**TASK TO CARRY OUT**
Exactly the lines from the beginning of the records below through the line with "Click the pencil icon to rename prompt" must be given again, without pictures.

*** TASK INPUT

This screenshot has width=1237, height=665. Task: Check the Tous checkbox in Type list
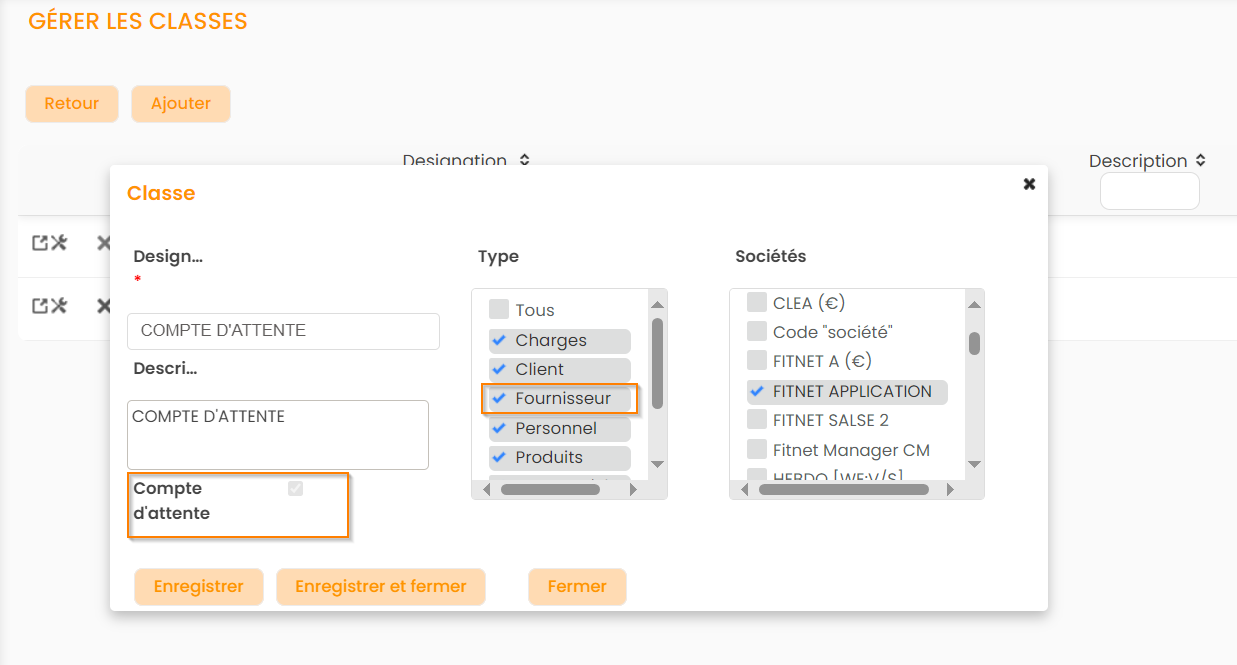(x=499, y=310)
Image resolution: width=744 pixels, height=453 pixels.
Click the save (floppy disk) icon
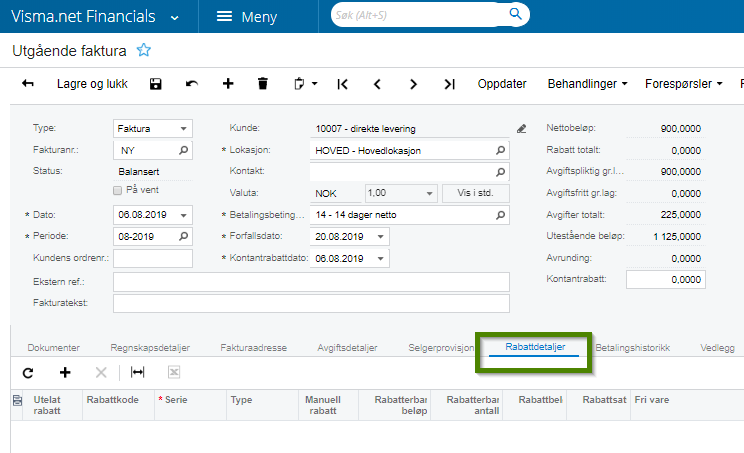coord(156,84)
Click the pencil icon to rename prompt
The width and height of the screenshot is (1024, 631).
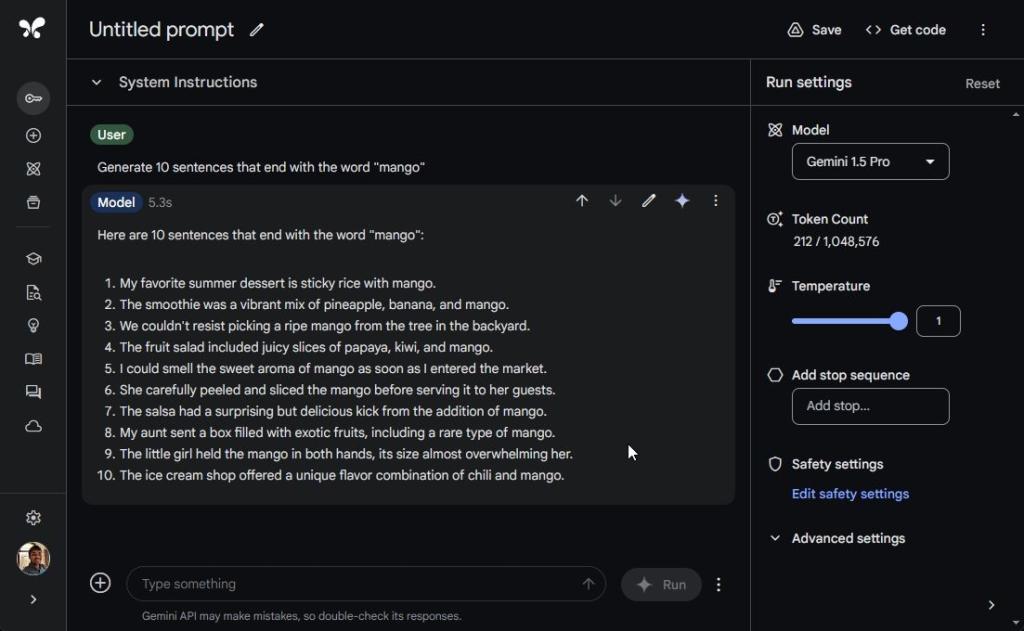point(257,30)
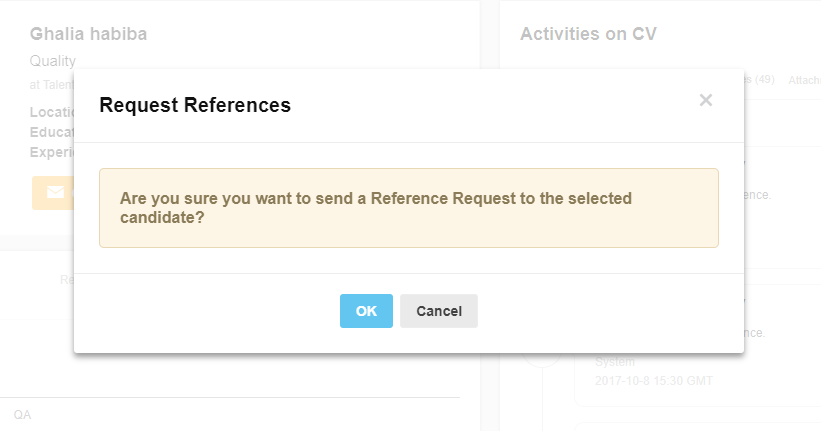Click the QA label at the bottom
The image size is (821, 431).
[x=23, y=415]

******

**TASK SOLUTION**
This screenshot has width=1237, height=665. Task: Check the Tous checkbox in Type list
(x=499, y=310)
Image resolution: width=744 pixels, height=453 pixels.
Click the save (floppy disk) icon
coord(156,84)
Click the pencil icon to rename prompt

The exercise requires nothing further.